Top of Information provided
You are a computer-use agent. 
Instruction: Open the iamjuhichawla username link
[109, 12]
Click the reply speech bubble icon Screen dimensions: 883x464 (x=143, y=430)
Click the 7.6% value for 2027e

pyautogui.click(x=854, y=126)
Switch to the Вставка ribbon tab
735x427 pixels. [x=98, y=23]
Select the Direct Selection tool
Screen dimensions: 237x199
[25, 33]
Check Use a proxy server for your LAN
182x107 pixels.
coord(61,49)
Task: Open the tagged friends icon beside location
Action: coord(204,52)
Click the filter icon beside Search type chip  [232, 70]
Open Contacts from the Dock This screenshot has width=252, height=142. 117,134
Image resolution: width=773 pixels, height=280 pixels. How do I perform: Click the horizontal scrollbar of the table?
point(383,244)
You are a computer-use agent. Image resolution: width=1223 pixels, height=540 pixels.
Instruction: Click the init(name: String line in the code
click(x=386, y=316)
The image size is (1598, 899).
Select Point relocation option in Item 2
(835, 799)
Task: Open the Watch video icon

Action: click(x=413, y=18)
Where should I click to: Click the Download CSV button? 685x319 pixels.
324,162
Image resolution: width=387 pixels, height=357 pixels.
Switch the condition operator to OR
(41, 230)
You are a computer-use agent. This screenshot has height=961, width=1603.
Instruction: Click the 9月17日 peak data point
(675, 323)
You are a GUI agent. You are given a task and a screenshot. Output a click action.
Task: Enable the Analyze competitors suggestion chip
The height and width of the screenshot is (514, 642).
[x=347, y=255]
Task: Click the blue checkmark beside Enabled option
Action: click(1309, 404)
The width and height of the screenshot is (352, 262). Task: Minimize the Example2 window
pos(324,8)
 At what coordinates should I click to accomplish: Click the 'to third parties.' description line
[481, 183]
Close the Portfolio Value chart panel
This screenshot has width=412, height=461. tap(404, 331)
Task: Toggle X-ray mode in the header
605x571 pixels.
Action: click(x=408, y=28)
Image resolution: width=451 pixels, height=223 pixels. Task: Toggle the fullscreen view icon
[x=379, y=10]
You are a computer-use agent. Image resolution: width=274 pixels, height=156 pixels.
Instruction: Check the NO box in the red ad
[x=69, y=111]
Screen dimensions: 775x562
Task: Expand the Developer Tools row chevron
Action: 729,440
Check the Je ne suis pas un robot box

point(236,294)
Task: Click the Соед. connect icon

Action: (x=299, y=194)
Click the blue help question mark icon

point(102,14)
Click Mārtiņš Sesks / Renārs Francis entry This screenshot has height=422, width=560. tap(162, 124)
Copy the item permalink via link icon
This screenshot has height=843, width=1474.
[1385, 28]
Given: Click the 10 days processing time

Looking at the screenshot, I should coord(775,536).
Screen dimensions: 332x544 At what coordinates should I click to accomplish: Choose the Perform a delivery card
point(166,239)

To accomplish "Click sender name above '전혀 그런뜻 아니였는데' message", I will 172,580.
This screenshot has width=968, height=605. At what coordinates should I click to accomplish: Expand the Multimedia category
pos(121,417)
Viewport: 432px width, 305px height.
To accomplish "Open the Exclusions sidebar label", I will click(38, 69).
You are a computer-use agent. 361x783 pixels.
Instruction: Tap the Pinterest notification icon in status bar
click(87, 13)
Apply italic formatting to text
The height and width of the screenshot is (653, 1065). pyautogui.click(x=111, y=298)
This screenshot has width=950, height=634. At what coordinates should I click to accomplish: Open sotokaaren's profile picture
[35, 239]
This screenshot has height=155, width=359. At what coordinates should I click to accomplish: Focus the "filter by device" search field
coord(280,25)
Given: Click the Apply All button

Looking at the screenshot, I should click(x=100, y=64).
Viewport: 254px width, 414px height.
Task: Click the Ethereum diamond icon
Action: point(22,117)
Bottom of Information provided
Work required: Throughout the data above, report every line that contains the string "chip".

Solution to the problem:
Click the filter icon beside Search type chip  [232, 70]
Task: Enable the Analyze competitors suggestion chip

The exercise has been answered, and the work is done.